Fabián Rivera. CP. Tres mujeres se aseguran de que la balacera terminó. Escondidas en un pozo, se empujan mutuamente tratando de salir del lugar donde se protegen. Después de cerciorarse, la primera asoma la cabeza y dice: “Ya, ya pueden salir”. Y se mueven con sigilo por los alrededores.
El sol está a todo lo que da en este paraje olvidado, donde ellas marcan el relieve sobre el horizonte. Tres mujeres caídas en desgracia, que tienen en común más que encontrarse en el mismo escondite: las tres están casadas con el mismo hombre, “Pancho”, que representa al típico macho mexicano.
En medio de la Revolución, y buscando en todo momento defenderse de las inclemencias del tiempo, los balazos y los enfrentamientos, las tres mujeres salen adelante buscando venganza (aunque en realidad una de ellas sólo busca reconciliarse).
Esto es solo parte del argumento de la puesta en escena “Viejas y no catrinas estiradas”, que cumple su ciclo de presentaciones en la Sala de Artes Escénicas “Carlos Olmos”, del Coneculta-Chiapas.

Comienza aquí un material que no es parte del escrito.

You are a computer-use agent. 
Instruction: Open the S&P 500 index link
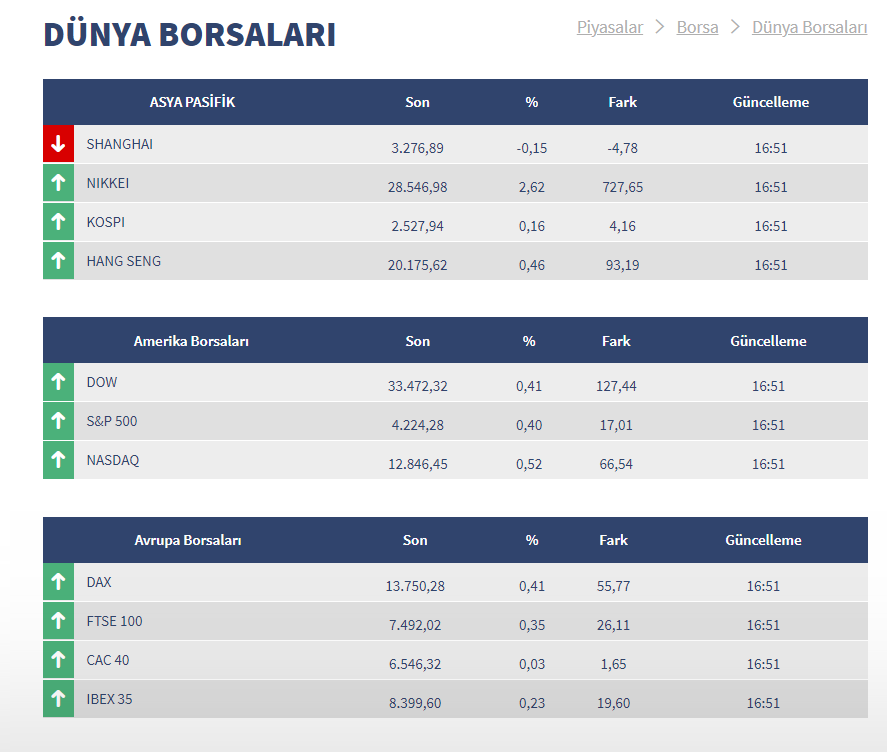tap(112, 421)
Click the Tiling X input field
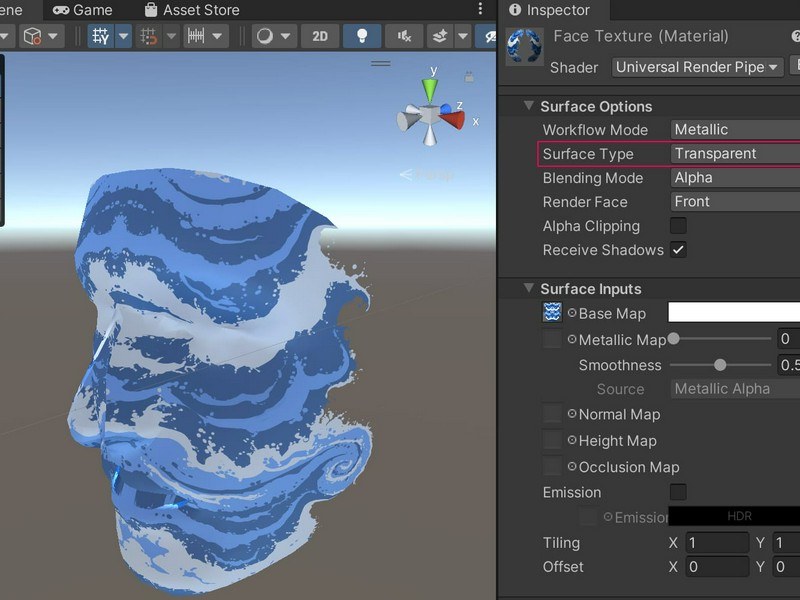 click(717, 543)
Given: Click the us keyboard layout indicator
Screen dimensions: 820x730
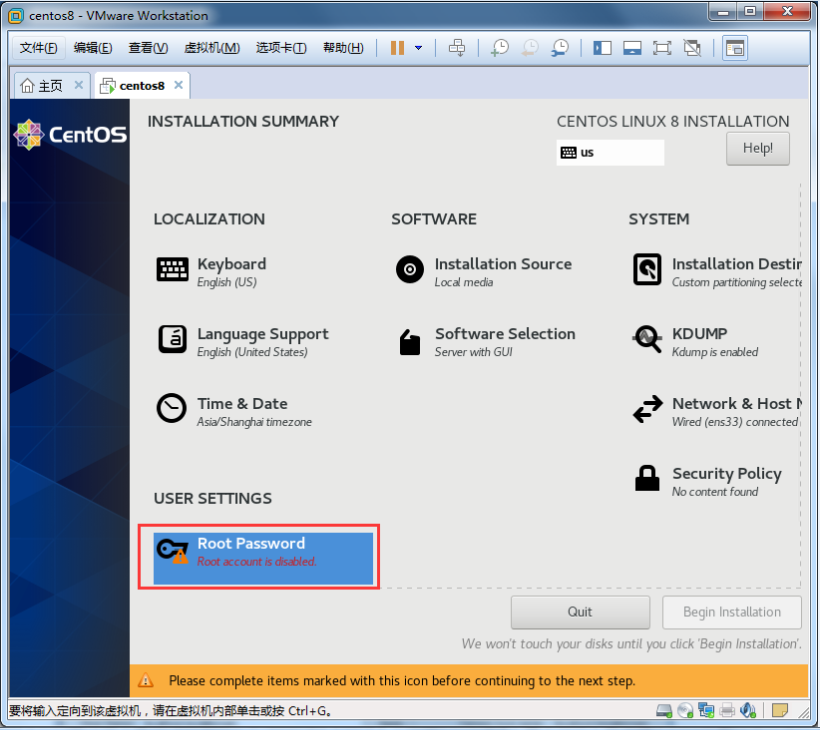Looking at the screenshot, I should [610, 153].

“Viejas y no catrinas estiradas” es un ejercicio teatral de Sandra Luz Salazar Rodas, Fabiola Pozo Náfate y Maricruz González Salazar, estudiantes de la licenciatura en Promoción y Gestión de las Artes de la Unicach.
Dirigida por Jorge Zárate, la obra es una lograda mezcla de humor, crítica y reivindicación femenina, ya que los tres personajes, unidos por su desgracia, encuentran redención al saberle libres tras haber sobrevivido a varios conflictos.

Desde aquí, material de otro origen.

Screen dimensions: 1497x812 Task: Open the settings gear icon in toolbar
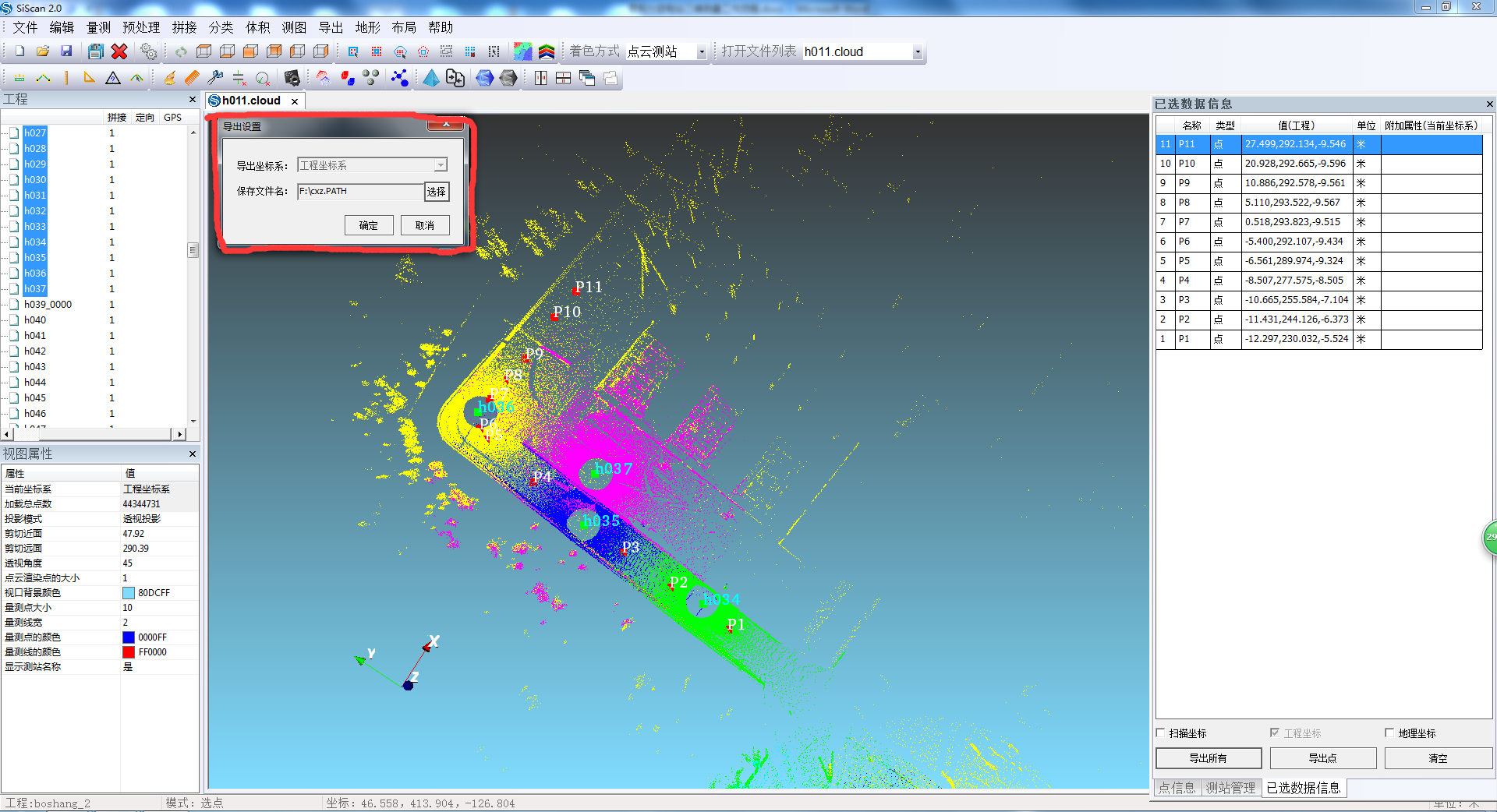point(148,51)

En palabras de Jorge Zárate, “Viejas y no catrinas estiradas”, es un proyecto de creación colectiva, en el cual las mismas estudiantes generaron el texto a partir de una investigación en diversas fuentes creativas, buscando un tema que les pareciera apropiado para el montaje escénico.
“A final de cuentas, es como un breve comparativo sobre lo que sucedía en ese entonces y lo que pasa con la mujer en la actualidad”, situación que, a decir del director, “no ha cambiado mucho”.